Rashid explains: “Infrastructure fundamentals have held up relatively well so far, but slowing growth is a potential risk to some cash flows, particularly gross domestic product-linked assets.
“Across the asset class [infrastructure] as a whole, we expect to see a divergence in performance between assets and strategies which can pass on inflation and have already secured low-interest costs, and those that cannot.
“In the current tough economic environment, demand for the best assets is likely to remain strong, with assets requiring a significant amount of work or capital likely to be repriced to lower levels.”
The appetite for investing in infrastructure should remain strong throughout 2024 and going into 2025, with the main reasons for this being that it offers predictable income streams and is supported by secular trends, Rashid explains.

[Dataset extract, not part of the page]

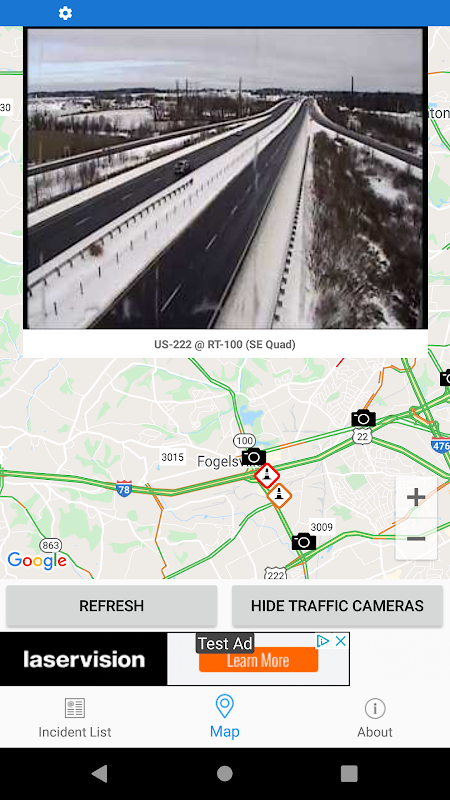This screenshot has width=450, height=800.
Task: Tap the orange construction cone incident marker
Action: click(x=279, y=495)
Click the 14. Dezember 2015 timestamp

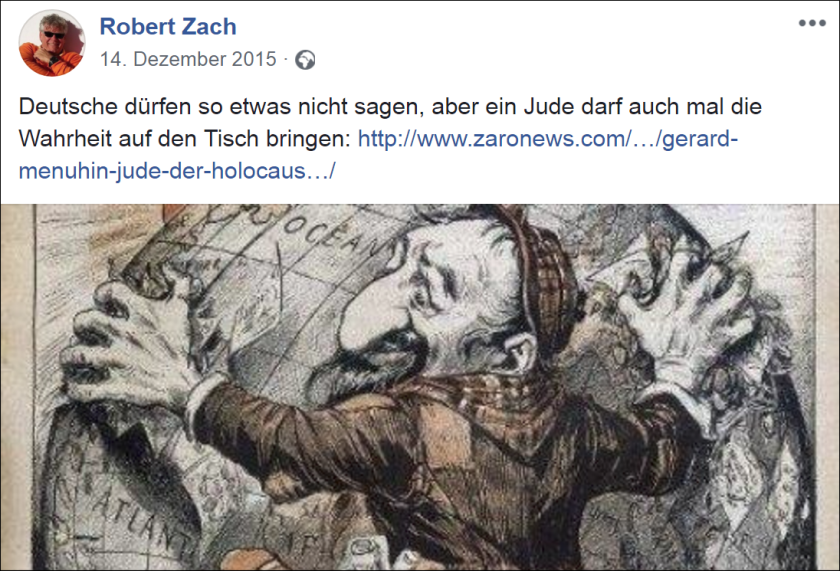[188, 59]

Adding to this is the desire for pension assets to deliver positive social outcomes, Frith states: “There is a sense that investing in infrastructure can be a social good; providing an engine for growth for the economy, assisting in the energy transition and providing the new infrastructure that our communities and society crave. And at the same time producing an appropriate risk-adjusted return for the portfolio.
“I see, therefore, infrastructure remaining an attractive place to invest in today’s market.”